# Alexander Penkin's LED Tool 4



## orion001 (Jul 29, 2009)

*hello just wanted to ask if anyone here has tried using this software to create rhinestone templates in corel? i am planning on buying this since i am starting out and i dont have a lot of funds... to buy some high end software. tnx alot hope someone here will answer or give a feedback. 
*


----------



## CyberSultan (Aug 25, 2008)

Rhinestone software has come down quite a bit in price, with several options now available. You may want to search this forum a bit and take a look at some of those options. Here is a thread that can get you started:

http://www.t-shirtforums.com/rhinestone-decoration/t95228.html

As for the Alexander Penkin's LED Tool, we began using this Corel macro tool prior to the release of some of these more affordable rhinestone software solutions. It is not a bad tool to have for a Corel user. It does have the ability to place circles along a path and anchor circles on a path's cusp/corner nodes. It can also do simple fills. One thing it doesn't do yet is collision detection. So if you are doing several parts of a design where the rhinestones have the potential of overlapping, the macro will not see that situation and you will get overlapping circles. That will then require some manual cleanup and repositioning. There are affordable software solutions available that do collision detection well. So having a tool like this is better then manually placing circles along a path in Corel or trying to just use some of the features within Corel to create rhinestone patterns. It is, however, more limited than a full-featured rhinestone software.
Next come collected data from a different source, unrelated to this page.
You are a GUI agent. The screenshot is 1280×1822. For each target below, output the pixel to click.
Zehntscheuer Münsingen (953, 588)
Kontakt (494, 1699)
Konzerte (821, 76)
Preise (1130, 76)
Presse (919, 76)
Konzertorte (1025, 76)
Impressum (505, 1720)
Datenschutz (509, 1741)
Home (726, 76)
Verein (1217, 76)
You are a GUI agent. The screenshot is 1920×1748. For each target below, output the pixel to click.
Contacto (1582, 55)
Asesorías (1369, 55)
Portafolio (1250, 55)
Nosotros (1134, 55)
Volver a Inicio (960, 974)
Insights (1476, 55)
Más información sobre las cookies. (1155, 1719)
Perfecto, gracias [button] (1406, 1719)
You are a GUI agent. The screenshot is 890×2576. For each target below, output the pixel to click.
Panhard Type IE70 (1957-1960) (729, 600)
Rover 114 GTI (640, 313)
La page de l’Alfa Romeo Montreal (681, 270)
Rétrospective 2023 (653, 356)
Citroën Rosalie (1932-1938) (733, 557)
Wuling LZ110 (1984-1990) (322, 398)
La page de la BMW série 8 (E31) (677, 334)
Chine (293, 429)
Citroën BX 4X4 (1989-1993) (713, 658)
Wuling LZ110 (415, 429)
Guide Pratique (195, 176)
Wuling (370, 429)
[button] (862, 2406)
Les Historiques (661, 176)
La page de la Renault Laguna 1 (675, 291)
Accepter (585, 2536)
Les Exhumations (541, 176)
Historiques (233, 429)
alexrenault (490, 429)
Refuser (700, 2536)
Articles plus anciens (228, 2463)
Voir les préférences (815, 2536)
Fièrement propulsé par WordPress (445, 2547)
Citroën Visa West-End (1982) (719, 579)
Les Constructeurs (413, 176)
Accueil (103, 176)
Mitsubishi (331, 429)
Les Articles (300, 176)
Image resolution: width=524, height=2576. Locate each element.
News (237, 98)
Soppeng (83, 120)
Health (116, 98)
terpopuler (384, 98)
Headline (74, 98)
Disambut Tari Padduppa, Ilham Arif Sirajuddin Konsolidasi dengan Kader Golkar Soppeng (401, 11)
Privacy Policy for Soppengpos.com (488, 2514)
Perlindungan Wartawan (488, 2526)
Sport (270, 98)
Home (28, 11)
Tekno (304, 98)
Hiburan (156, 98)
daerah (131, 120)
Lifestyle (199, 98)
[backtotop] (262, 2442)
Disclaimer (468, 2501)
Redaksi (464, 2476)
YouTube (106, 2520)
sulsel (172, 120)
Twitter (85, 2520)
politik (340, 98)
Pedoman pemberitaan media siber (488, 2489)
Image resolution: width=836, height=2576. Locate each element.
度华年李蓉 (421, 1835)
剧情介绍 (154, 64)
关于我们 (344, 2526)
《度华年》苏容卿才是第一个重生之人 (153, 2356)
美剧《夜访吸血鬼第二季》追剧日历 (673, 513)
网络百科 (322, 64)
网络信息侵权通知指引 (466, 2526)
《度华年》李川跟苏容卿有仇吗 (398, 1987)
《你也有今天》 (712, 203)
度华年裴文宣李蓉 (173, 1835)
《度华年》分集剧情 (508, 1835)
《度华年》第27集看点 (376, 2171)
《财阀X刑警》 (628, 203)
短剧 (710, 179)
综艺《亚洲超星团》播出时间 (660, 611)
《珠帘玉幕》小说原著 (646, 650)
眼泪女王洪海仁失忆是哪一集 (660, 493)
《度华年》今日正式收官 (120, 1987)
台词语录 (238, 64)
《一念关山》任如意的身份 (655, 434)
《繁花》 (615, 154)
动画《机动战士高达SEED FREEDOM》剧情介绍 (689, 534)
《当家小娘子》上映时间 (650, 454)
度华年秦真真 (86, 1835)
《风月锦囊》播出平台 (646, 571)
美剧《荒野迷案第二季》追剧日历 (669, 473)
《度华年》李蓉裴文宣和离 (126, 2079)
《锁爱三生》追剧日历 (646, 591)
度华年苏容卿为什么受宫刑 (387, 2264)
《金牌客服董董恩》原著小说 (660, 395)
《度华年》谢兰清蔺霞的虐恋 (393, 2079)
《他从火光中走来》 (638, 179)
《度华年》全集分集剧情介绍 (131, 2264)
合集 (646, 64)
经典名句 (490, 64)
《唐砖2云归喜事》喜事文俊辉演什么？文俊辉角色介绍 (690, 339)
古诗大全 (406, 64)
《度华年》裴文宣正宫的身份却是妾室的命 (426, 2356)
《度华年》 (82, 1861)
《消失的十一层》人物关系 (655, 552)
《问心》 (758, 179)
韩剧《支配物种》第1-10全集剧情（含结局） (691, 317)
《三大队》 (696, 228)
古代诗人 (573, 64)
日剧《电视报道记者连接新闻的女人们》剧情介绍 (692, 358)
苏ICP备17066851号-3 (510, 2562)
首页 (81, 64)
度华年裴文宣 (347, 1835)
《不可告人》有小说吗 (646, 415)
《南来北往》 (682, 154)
Not sure what your budget is to get started in rhinestone design, but there are some additional and affordable solutions available to you that you may also want to consider. So my suggestion is to do a bit more research in this forum on the options available to you and then make an informed decision. This forum is great and you should be able to find all the information you are looking for here. Hope this helps.


----------



## orion001 (Jul 29, 2009)

tnx alot sir. ill look into it.  my budget for the software is only up to 50 USD that is why i was thinking of buying the LED 4 macro.


----------



## orion001 (Jul 29, 2009)

yes i have a redsail and i also have the winpcsign basic. if i upgrade to pro it would cost me at least 200 USd. that is why i am looking for some alternative software to use and after i have made some money then ill buy the proper software.


----------